I’m beginning the season of Advent leading a week-end retreat in Island Bay Wellington, writing this first of our daily Advent reflections at the end of the first retreat day. Tomorrow we will continue, a wonderful group, people of all ages hungry for more mature and robust faith found in a deeper sense of Jesus Christ present and active in every moment and every encounter.
In one of our reflections today we considered the Advent invitation to wake up. “Stay awake” because you never know what is around the corner.
We often hear that as a strong warning, but perhaps Jesus is instead gently inviting us to be alert to the beauty, depth and vibrancy of life in the same way that I might point out an unusual situation or a beautiful scene to a friend?
This is timely advice for me.
I know that too often I sleepwalk my way through days and weeks, oblivious to the many moments, encounters and opportunities that are worthy of savouring.
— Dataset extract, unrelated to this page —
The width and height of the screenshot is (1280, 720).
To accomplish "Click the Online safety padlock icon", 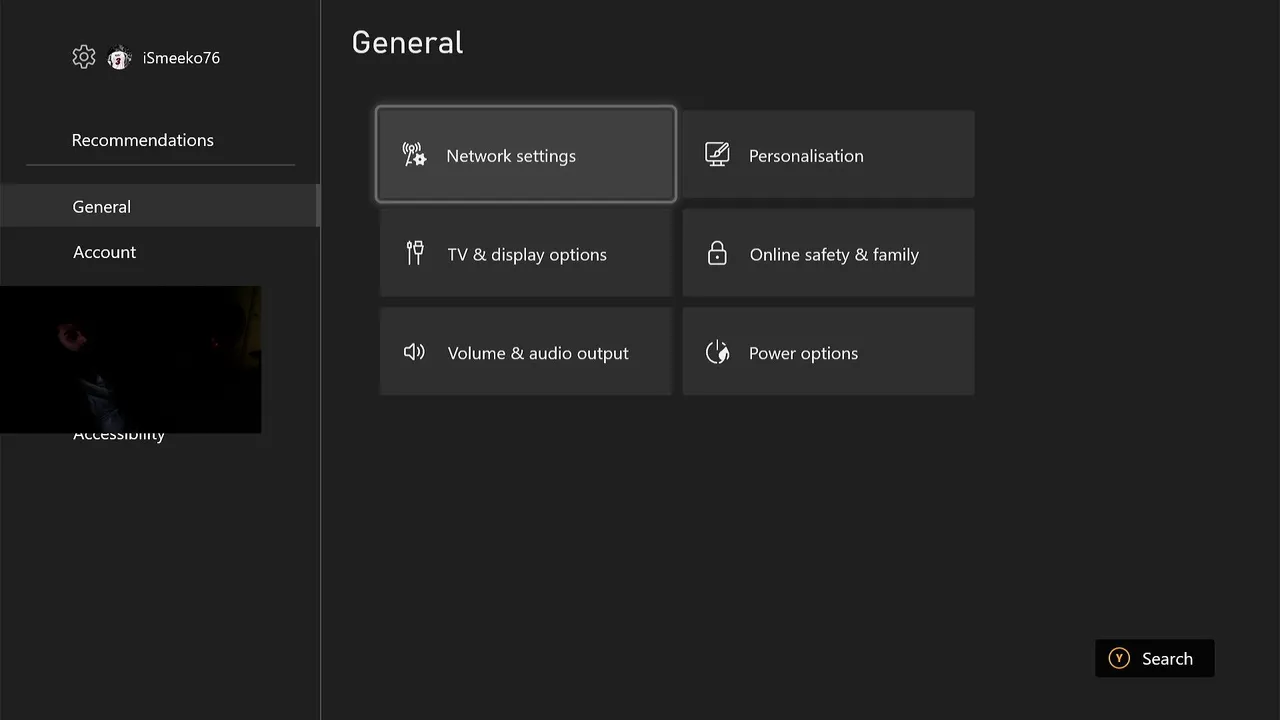I will pos(717,254).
At these times my senses are numbed and I have become oblivious to the sounds, the sights, and the opportunities to feel, to smell to listen, to taste and to speak in a way that is original and nourishing.
On such disengaged days I might go through the motions of living, but I feel a bit listless and I’m fighting tiredness,
Many wise people remind us that our physical senses are the pathway to the senses of the soul.
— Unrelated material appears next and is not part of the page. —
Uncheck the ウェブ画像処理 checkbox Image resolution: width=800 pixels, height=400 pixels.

The Advent call is to engage with all that that is real: the stuff, the moments and the people of life. In this way we become more aware more awake to what we can see and hear, touch and taste and smell.
With eyes that are focussed I see not just a difficult person or a problematic situation, but an opportunity for me to engage and to learn, even to help.
With ears that are more tuned to diverse frequencies I begin delight in different dialects that previously I heard as an unwelcome and irritating cacophony.
In the silence after today’s first session I sat outside the (Saint) Suzanne Aubert chapel on a seat (pictured) surrounded with Advent-violet Lavender, being overwhelmed by the scent, listening to Tui in the nearby native bush.
Ten minutes later I returned to the group feeling more alive, with renewed vision, more finely tuned hearing, ready to engage with whatever the rest of the day presented.
So this is my Advent desire – to be more sense-able.